Aim of the exercise
Quote the data below in full, please, without altering anything.

================

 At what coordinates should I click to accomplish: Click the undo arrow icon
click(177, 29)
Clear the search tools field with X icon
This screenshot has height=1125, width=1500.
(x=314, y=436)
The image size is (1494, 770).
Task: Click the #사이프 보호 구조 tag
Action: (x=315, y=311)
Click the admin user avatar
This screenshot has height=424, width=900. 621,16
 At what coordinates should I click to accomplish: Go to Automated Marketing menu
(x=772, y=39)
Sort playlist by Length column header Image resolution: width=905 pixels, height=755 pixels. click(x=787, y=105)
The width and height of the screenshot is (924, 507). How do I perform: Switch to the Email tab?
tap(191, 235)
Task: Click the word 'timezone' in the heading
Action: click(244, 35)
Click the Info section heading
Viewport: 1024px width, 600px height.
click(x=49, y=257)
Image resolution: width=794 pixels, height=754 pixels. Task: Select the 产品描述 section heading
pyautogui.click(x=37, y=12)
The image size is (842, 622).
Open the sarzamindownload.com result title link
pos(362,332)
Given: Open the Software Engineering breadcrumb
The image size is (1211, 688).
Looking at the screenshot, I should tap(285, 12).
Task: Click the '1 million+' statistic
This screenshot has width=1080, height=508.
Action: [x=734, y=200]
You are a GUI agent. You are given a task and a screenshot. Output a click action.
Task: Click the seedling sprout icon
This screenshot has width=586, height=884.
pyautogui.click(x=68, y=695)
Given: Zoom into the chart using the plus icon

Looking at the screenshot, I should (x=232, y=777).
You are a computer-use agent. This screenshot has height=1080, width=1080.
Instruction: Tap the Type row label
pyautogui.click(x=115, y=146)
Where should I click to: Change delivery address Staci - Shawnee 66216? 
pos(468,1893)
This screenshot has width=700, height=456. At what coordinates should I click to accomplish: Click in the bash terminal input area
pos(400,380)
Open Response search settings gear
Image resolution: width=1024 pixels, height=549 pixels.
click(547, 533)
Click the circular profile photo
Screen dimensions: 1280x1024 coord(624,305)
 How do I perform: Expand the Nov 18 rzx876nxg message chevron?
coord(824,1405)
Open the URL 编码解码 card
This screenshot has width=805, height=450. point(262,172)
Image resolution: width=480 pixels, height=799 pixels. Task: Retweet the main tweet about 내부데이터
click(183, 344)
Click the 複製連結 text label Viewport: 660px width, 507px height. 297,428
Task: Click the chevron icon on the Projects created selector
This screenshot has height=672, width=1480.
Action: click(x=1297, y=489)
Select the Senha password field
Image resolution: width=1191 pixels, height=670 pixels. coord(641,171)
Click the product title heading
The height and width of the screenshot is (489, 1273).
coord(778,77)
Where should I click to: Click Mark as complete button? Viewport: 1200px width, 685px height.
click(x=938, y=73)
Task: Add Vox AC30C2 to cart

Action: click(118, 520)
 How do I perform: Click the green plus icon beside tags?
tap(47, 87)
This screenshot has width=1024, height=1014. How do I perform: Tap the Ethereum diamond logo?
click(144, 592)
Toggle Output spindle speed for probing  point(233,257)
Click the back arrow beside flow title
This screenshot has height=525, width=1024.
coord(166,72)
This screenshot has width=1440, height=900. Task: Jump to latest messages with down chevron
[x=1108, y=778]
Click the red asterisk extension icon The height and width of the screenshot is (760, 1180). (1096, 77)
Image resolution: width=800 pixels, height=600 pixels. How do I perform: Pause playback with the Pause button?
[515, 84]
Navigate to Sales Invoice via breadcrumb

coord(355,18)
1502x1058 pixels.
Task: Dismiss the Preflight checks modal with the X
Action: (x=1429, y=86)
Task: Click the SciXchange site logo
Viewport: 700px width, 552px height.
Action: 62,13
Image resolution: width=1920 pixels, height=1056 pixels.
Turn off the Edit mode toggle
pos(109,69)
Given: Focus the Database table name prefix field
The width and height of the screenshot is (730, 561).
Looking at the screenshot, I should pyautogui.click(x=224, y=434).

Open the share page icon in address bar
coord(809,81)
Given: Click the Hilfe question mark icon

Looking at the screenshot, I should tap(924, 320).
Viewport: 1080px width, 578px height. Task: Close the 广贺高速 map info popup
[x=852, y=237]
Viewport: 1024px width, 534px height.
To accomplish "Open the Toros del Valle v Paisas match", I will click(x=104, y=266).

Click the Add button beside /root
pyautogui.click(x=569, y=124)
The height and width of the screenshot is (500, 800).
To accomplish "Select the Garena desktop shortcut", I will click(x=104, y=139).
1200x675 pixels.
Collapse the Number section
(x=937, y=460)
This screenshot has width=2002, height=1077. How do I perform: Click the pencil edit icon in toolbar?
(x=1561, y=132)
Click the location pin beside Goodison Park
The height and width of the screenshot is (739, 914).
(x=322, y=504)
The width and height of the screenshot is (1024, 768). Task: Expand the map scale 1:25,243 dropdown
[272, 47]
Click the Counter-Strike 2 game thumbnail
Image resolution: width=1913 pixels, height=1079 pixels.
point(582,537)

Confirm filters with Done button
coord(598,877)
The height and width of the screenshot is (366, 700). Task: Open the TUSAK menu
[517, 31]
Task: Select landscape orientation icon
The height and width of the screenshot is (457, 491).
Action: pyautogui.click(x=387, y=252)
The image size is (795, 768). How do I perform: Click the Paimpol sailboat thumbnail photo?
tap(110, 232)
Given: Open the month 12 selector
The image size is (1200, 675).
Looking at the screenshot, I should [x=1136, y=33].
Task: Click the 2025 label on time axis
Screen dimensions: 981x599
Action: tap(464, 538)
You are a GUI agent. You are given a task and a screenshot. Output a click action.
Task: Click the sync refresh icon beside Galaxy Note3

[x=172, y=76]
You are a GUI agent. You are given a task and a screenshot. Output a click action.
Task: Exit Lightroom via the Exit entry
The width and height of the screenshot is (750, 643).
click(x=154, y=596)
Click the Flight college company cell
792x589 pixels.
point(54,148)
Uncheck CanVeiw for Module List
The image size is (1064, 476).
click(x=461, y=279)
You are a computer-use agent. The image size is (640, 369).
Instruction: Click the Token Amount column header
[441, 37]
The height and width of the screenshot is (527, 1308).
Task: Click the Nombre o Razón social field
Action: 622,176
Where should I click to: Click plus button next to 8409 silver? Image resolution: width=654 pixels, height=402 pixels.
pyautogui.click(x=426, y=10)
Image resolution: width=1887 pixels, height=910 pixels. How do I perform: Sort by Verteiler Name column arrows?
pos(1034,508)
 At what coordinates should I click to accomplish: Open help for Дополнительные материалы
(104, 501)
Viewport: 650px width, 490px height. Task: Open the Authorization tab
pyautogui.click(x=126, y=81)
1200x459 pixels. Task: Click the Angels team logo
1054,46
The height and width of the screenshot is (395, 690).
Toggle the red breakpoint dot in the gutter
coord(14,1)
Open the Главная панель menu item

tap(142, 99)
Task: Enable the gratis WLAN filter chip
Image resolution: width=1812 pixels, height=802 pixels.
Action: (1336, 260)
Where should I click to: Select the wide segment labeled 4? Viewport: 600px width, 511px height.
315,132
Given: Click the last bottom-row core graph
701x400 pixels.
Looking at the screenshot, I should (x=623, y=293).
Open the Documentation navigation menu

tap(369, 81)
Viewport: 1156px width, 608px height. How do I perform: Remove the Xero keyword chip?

================

Answer space
 At what coordinates should I click to accomplish: Click the undo arrow icon
click(177, 29)
Clear the search tools field with X icon
This screenshot has height=1125, width=1500.
(x=314, y=436)
The image size is (1494, 770).
Task: Click the #사이프 보호 구조 tag
Action: (x=315, y=311)
Click the admin user avatar
This screenshot has height=424, width=900. 621,16
 At what coordinates should I click to accomplish: Go to Automated Marketing menu
(x=772, y=39)
Sort playlist by Length column header Image resolution: width=905 pixels, height=755 pixels. click(x=787, y=105)
The width and height of the screenshot is (924, 507). How do I perform: Switch to the Email tab?
tap(191, 235)
Task: Click the word 'timezone' in the heading
Action: click(244, 35)
Click the Info section heading
Viewport: 1024px width, 600px height.
click(x=49, y=257)
Image resolution: width=794 pixels, height=754 pixels. Task: Select the 产品描述 section heading
pyautogui.click(x=37, y=12)
The image size is (842, 622).
Open the sarzamindownload.com result title link
pos(362,332)
Given: Open the Software Engineering breadcrumb
The image size is (1211, 688).
Looking at the screenshot, I should tap(285, 12).
Task: Click the '1 million+' statistic
This screenshot has width=1080, height=508.
Action: [x=734, y=200]
You are a GUI agent. You are given a task and a screenshot. Output a click action.
Task: Click the seedling sprout icon
This screenshot has width=586, height=884.
pyautogui.click(x=68, y=695)
Given: Zoom into the chart using the plus icon

Looking at the screenshot, I should (x=232, y=777).
You are a computer-use agent. This screenshot has height=1080, width=1080.
Instruction: Tap the Type row label
pyautogui.click(x=115, y=146)
Where should I click to: Change delivery address Staci - Shawnee 66216? 
pos(468,1893)
This screenshot has width=700, height=456. At what coordinates should I click to accomplish: Click in the bash terminal input area
pos(400,380)
Open Response search settings gear
Image resolution: width=1024 pixels, height=549 pixels.
click(547, 533)
Click the circular profile photo
Screen dimensions: 1280x1024 coord(624,305)
 How do I perform: Expand the Nov 18 rzx876nxg message chevron?
coord(824,1405)
Open the URL 编码解码 card
This screenshot has width=805, height=450. point(262,172)
Image resolution: width=480 pixels, height=799 pixels. Task: Retweet the main tweet about 내부데이터
click(183, 344)
Click the 複製連結 text label Viewport: 660px width, 507px height. 297,428
Task: Click the chevron icon on the Projects created selector
This screenshot has height=672, width=1480.
Action: click(x=1297, y=489)
Select the Senha password field
Image resolution: width=1191 pixels, height=670 pixels. coord(641,171)
Click the product title heading
The height and width of the screenshot is (489, 1273).
coord(778,77)
Where should I click to: Click Mark as complete button? Viewport: 1200px width, 685px height.
click(x=938, y=73)
Task: Add Vox AC30C2 to cart

Action: click(118, 520)
 How do I perform: Click the green plus icon beside tags?
tap(47, 87)
This screenshot has width=1024, height=1014. How do I perform: Tap the Ethereum diamond logo?
click(144, 592)
Toggle Output spindle speed for probing  point(233,257)
Click the back arrow beside flow title
This screenshot has height=525, width=1024.
coord(166,72)
This screenshot has width=1440, height=900. Task: Jump to latest messages with down chevron
[x=1108, y=778]
Click the red asterisk extension icon The height and width of the screenshot is (760, 1180). (1096, 77)
Image resolution: width=800 pixels, height=600 pixels. How do I perform: Pause playback with the Pause button?
[515, 84]
Navigate to Sales Invoice via breadcrumb

coord(355,18)
1502x1058 pixels.
Task: Dismiss the Preflight checks modal with the X
Action: (x=1429, y=86)
Task: Click the SciXchange site logo
Viewport: 700px width, 552px height.
Action: 62,13
Image resolution: width=1920 pixels, height=1056 pixels.
Turn off the Edit mode toggle
pos(109,69)
Given: Focus the Database table name prefix field
The width and height of the screenshot is (730, 561).
Looking at the screenshot, I should pyautogui.click(x=224, y=434).

Open the share page icon in address bar
coord(809,81)
Given: Click the Hilfe question mark icon

Looking at the screenshot, I should tap(924, 320).
Viewport: 1080px width, 578px height. Task: Close the 广贺高速 map info popup
[x=852, y=237]
Viewport: 1024px width, 534px height.
To accomplish "Open the Toros del Valle v Paisas match", I will click(x=104, y=266).

Click the Add button beside /root
pyautogui.click(x=569, y=124)
The height and width of the screenshot is (500, 800).
To accomplish "Select the Garena desktop shortcut", I will click(x=104, y=139).
1200x675 pixels.
Collapse the Number section
(x=937, y=460)
This screenshot has width=2002, height=1077. How do I perform: Click the pencil edit icon in toolbar?
(x=1561, y=132)
Click the location pin beside Goodison Park
The height and width of the screenshot is (739, 914).
(x=322, y=504)
The width and height of the screenshot is (1024, 768). Task: Expand the map scale 1:25,243 dropdown
[272, 47]
Click the Counter-Strike 2 game thumbnail
Image resolution: width=1913 pixels, height=1079 pixels.
point(582,537)

Confirm filters with Done button
coord(598,877)
The height and width of the screenshot is (366, 700). Task: Open the TUSAK menu
[517, 31]
Task: Select landscape orientation icon
The height and width of the screenshot is (457, 491).
Action: pyautogui.click(x=387, y=252)
The image size is (795, 768). How do I perform: Click the Paimpol sailboat thumbnail photo?
tap(110, 232)
Given: Open the month 12 selector
The image size is (1200, 675).
Looking at the screenshot, I should [x=1136, y=33].
Task: Click the 2025 label on time axis
Screen dimensions: 981x599
Action: tap(464, 538)
You are a GUI agent. You are given a task and a screenshot. Output a click action.
Task: Click the sync refresh icon beside Galaxy Note3

[x=172, y=76]
You are a GUI agent. You are given a task and a screenshot. Output a click action.
Task: Exit Lightroom via the Exit entry
The width and height of the screenshot is (750, 643).
click(x=154, y=596)
Click the Flight college company cell
792x589 pixels.
point(54,148)
Uncheck CanVeiw for Module List
The image size is (1064, 476).
click(x=461, y=279)
You are a computer-use agent. The image size is (640, 369).
Instruction: Click the Token Amount column header
[441, 37]
The height and width of the screenshot is (527, 1308).
Task: Click the Nombre o Razón social field
Action: 622,176
Where should I click to: Click plus button next to 8409 silver? Image resolution: width=654 pixels, height=402 pixels.
pyautogui.click(x=426, y=10)
Image resolution: width=1887 pixels, height=910 pixels. How do I perform: Sort by Verteiler Name column arrows?
pos(1034,508)
 At what coordinates should I click to accomplish: Open help for Дополнительные материалы
(104, 501)
Viewport: 650px width, 490px height. Task: Open the Authorization tab
pyautogui.click(x=126, y=81)
1200x459 pixels. Task: Click the Angels team logo
1054,46
The height and width of the screenshot is (395, 690).
Toggle the red breakpoint dot in the gutter
coord(14,1)
Open the Главная панель menu item

tap(142, 99)
Task: Enable the gratis WLAN filter chip
Image resolution: width=1812 pixels, height=802 pixels.
Action: (1336, 260)
Where should I click to: Select the wide segment labeled 4? Viewport: 600px width, 511px height.
315,132
Given: Click the last bottom-row core graph
701x400 pixels.
Looking at the screenshot, I should (x=623, y=293).
Open the Documentation navigation menu

tap(369, 81)
Viewport: 1156px width, 608px height. How do I perform: Remove the Xero keyword chip?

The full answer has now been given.